== Work to be completed ==
Reproduce the data in full, exactly as it appears.

Stored data entries
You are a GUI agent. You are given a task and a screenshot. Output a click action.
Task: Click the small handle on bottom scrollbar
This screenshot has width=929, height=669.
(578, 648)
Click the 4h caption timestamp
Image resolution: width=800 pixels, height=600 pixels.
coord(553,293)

== Exercise answer ==
You are a GUI agent. You are given a task and a screenshot. Output a click action.
Task: Click the small handle on bottom scrollbar
This screenshot has width=929, height=669.
(578, 648)
Click the 4h caption timestamp
Image resolution: width=800 pixels, height=600 pixels.
coord(553,293)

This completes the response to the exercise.